Stored data entries:
# # #

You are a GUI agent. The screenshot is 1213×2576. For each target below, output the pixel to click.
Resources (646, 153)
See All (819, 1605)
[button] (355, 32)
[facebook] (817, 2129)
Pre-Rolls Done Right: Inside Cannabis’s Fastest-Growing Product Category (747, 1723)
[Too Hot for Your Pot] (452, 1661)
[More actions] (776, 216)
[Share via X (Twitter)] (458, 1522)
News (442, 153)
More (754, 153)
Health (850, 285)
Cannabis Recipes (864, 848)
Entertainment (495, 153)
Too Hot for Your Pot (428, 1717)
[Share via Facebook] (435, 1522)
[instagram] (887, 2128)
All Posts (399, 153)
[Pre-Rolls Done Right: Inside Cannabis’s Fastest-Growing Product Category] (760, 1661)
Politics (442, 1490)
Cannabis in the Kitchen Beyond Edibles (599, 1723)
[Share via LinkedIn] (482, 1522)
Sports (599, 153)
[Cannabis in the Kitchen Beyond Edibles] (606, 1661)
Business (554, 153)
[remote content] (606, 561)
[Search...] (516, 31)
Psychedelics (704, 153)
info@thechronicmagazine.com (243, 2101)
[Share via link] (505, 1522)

# # #

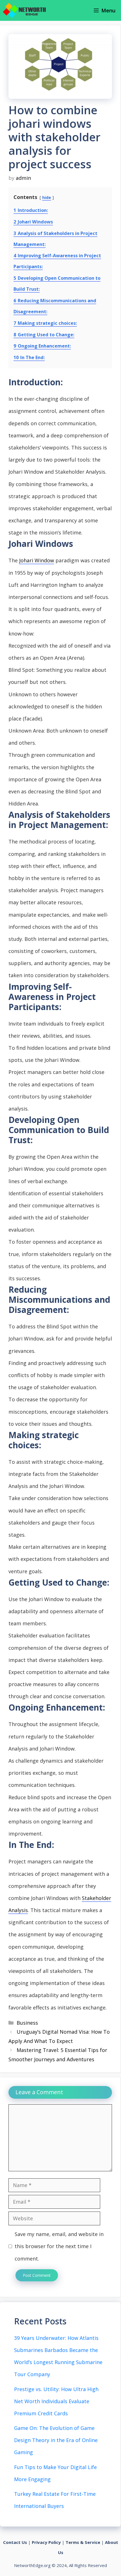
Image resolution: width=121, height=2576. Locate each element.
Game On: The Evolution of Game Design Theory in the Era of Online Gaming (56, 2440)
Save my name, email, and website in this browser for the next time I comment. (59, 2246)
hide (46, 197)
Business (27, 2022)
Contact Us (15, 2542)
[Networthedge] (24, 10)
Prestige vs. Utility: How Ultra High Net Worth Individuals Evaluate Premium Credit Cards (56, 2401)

# # #

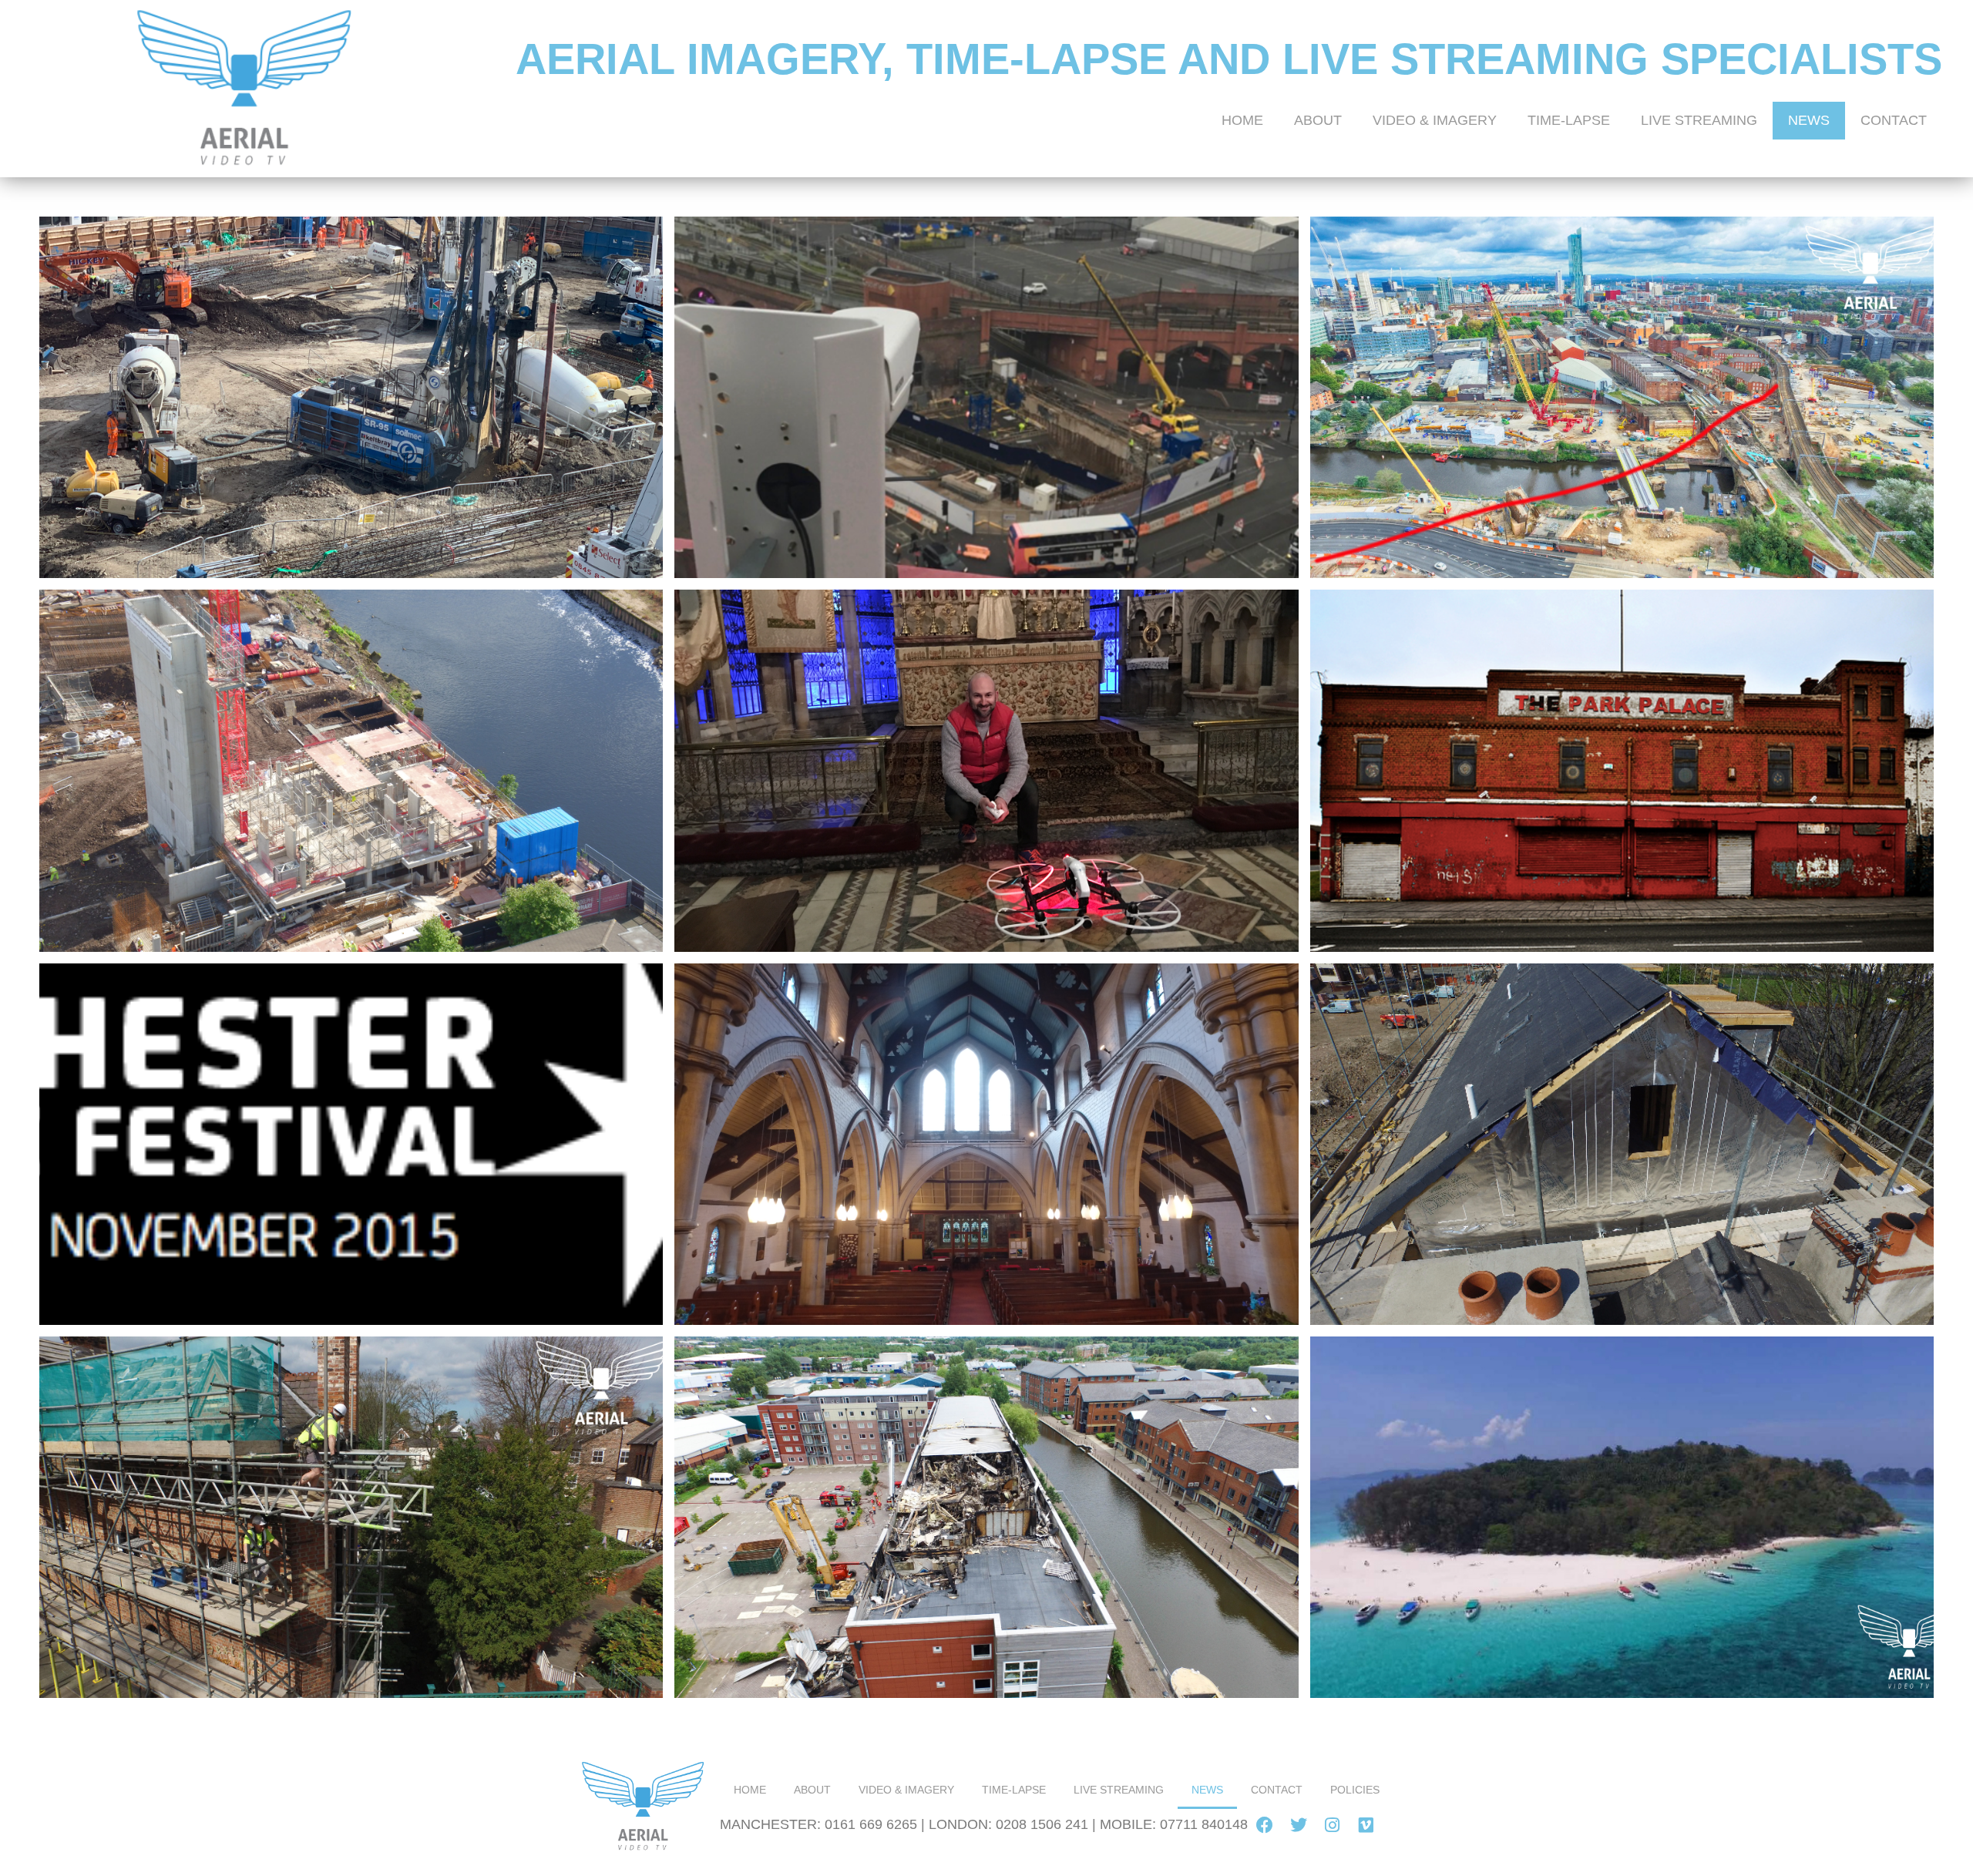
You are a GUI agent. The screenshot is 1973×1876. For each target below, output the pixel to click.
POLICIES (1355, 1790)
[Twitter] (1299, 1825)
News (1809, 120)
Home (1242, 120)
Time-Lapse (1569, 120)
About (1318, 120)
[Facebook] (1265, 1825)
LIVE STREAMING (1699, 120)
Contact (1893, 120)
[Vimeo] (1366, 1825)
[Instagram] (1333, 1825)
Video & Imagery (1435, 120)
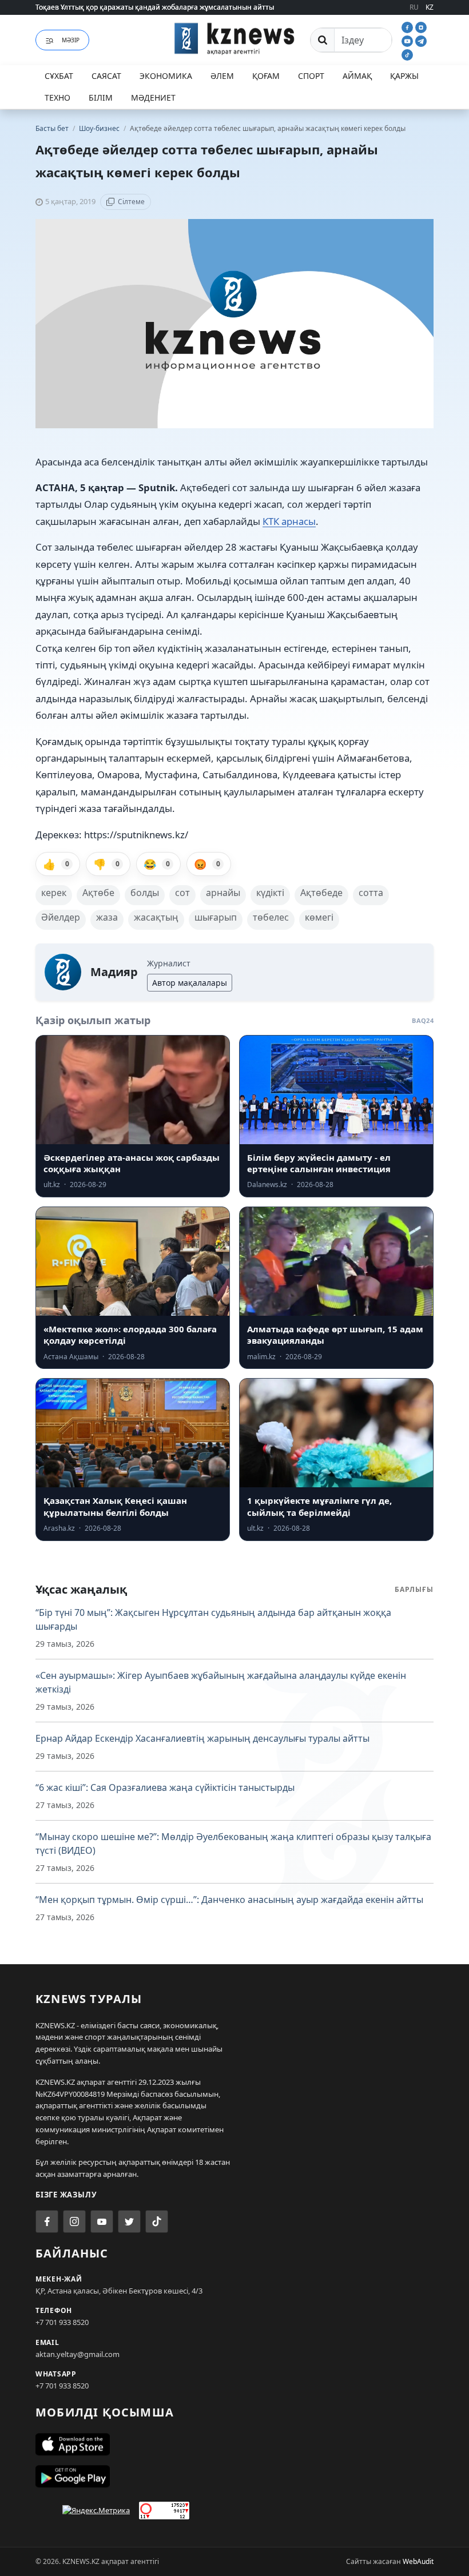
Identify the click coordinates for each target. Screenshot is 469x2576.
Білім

# # #

§ What you need to do:
Look above for the line with "You are a GUI agent. The screenshot is 1213×2576." and the line with "[Share via link] (505, 1522)", and reproduce exactly those two lines plus every line between, nothing more.

§ Answer section:
You are a GUI agent. The screenshot is 1213×2576. For each target below, output the pixel to click.
Resources (646, 153)
See All (819, 1605)
[button] (355, 32)
[facebook] (817, 2129)
Pre-Rolls Done Right: Inside Cannabis’s Fastest-Growing Product Category (747, 1723)
[Too Hot for Your Pot] (452, 1661)
[More actions] (776, 216)
[Share via X (Twitter)] (458, 1522)
News (442, 153)
More (754, 153)
Health (850, 285)
Cannabis Recipes (864, 848)
Entertainment (495, 153)
Too Hot for Your Pot (428, 1717)
[Share via Facebook] (435, 1522)
[instagram] (887, 2128)
All Posts (399, 153)
[Pre-Rolls Done Right: Inside Cannabis’s Fastest-Growing Product Category] (760, 1661)
Politics (442, 1490)
Cannabis in the Kitchen Beyond Edibles (599, 1723)
[Share via LinkedIn] (482, 1522)
Sports (599, 153)
[Cannabis in the Kitchen Beyond Edibles] (606, 1661)
Business (554, 153)
[remote content] (606, 561)
[Search...] (516, 31)
Psychedelics (704, 153)
info@thechronicmagazine.com (243, 2101)
[Share via link] (505, 1522)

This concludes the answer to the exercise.